Lexicon by Max Barry Mulholland Books (2013) €18.75 ****
I RECEIVED an unproofed review copy of this earlier in the year, and it kept shifting down the queue, so much so that I received a proper copy some months later.
I finally picked it up, and am I glad I did – in fact, I doubt I could have put it down had I wanted, as Barry's speculative action thriller grabs the reader by the throat and goes and goes.
In much the same way, Wil has been kidnapped, and finds himself in some crazy kind of survivalist on-the-run scenario, in which his captor Eliot always appears to get what he wants. Eliot is a "poet", and uses his words in ways that have more power than seems possible.
They are on the run from Woolf, a rogue poet who has detonated a word in Australia that has left 3,000 dead. We get to know both Wil and Woolf side-by-side – or so it would seem, until one realises that Barry is masterfully messing with time, in such a way that we find out where we are and how it works at just the right moment; it made me feel smart, anyway.
As he builds and builds to the endgame, we lose some of the urgency as motivations become clear; this slight downshift in pace is a bit disappointing, as it feels like Barry has a lot of explaining to get in about the mysterious and ruthless Yeats.
Regardless, it all ends exactly the way I wanted it to, and I'm inspired to visit Barry's previous works.
I can't help wondering if Emily's fella had only told her he loved her, would all the tragedy have been averted? Three words, not so little ... Great, intense fun that I hated to have to put down to go to sleep.
The Golem and the jinni by Helene Wecker Blue Door (2013) €18.75 *****
REALLY hated having to put this one down, and if stupid life wasn't so insistent on interfering, I would have stayed up for 24 hours to remain in Wecker's world.
A big read, I was initially irritated by the design of the book, which amounts to a smallish point-size and a fiddly looking font.
I was also questioning the author's sanity, by starting off this with introductions to extremely nasty, unsympathetic characters while attempting to spin a magical tale of magical beings in a nostalgically magical 19th century New York.
It works, and makes the lovely, sympathetic characters all the more endearing, and so I gave myself over to this in complete trust.
Chava is a Golem, a creature made from clay, designed only to serve her master's wishes.
Said master dies on the boat from Danzig to Manhattan, and she is left to make her way alone. Ahmad is a djinni, a genie released from his bottle in Little Syria by a tinsmith; he is free in body, but his spirit is tethered by an iron cuff he can't remove.
Despite being magical in a human world, Chava and Ahmad's essential differences cause them to fall out, and this is not only heartbreaking but dangerous when Chava's creator makes his way to the New World, looking for the secret to eternal life ...

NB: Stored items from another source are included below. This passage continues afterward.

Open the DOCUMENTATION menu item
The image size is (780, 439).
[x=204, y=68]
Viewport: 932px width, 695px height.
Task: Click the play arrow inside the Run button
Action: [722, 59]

Ah! This is glorious, old-fashioned storytelling of the highest order, rich with detail and full of humanity, humour and pathos.
Loved every single solitary word of it.
The Tower by Simon Toyne HarperCollins (2013) €14.98 (eBook) ***
THE last instalment of Toyne's Sancti trilogy, I came to this without having read the other two.

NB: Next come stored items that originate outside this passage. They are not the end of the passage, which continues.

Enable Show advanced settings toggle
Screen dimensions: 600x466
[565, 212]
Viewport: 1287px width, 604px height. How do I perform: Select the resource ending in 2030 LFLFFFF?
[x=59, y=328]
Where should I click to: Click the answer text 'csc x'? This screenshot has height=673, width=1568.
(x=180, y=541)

It reads like a stand-alone, sort of, which is probably a good thing: I got the feeling that there was history behind the characters, but it didn't impede the narrative to a great degree.

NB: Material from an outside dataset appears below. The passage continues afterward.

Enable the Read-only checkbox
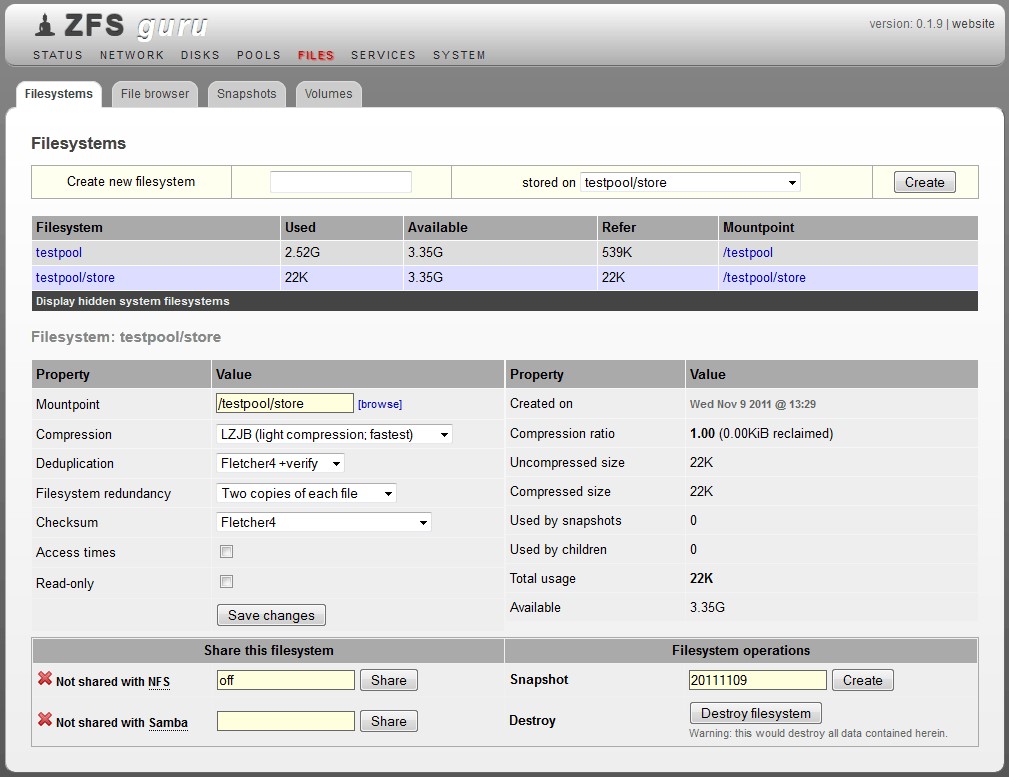 click(x=227, y=582)
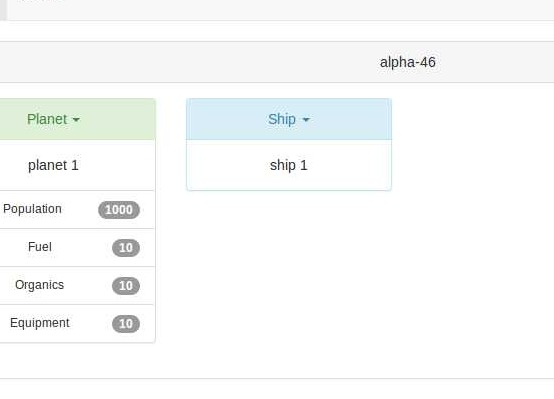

Religious fanaticism is at the core of this end-of-days tale, and it moves back and forth in time, without the brio of Barry's opus.
Lots of physics and NASA stuff explained in dialogue, making for unwieldy exposition.
The Third Kingdom by Terry Goodkind Harper Voyager (2013) €21.99 **
THIS too is a sequel, and it stands less well alone than the above.
The storytelling was remarkably repetitive, as if the author thought his readers would read a chapter, put down the book for a week, and then return to it, needing their memories to be refreshed.
For example, one chapter repeated, several times, that Sammie the sorceress was only 15. We got it the first time, in fairness: young sorceress is young.
I'm all for sword-fighting mystical worlds, but this didn't capture my imagination.
Red Rising by Pierce Brown Hodder & Stoughton (2014) €11.50 (RRP) **
IT'S amazing how girls have cornered the market as lead protagonists in dystopian young adult fiction.
Brown seeks redress, and his lead is a 16-year-old boy called Darrow, who has seen his father and young wife die at the hands of the Society. Is he strong enough to lead the revolution from the very bowels of Mars?
This is loaded with the kind of jargon that colours futuristic fiction; the tone around the neologisms is stilted and the action not well explicated.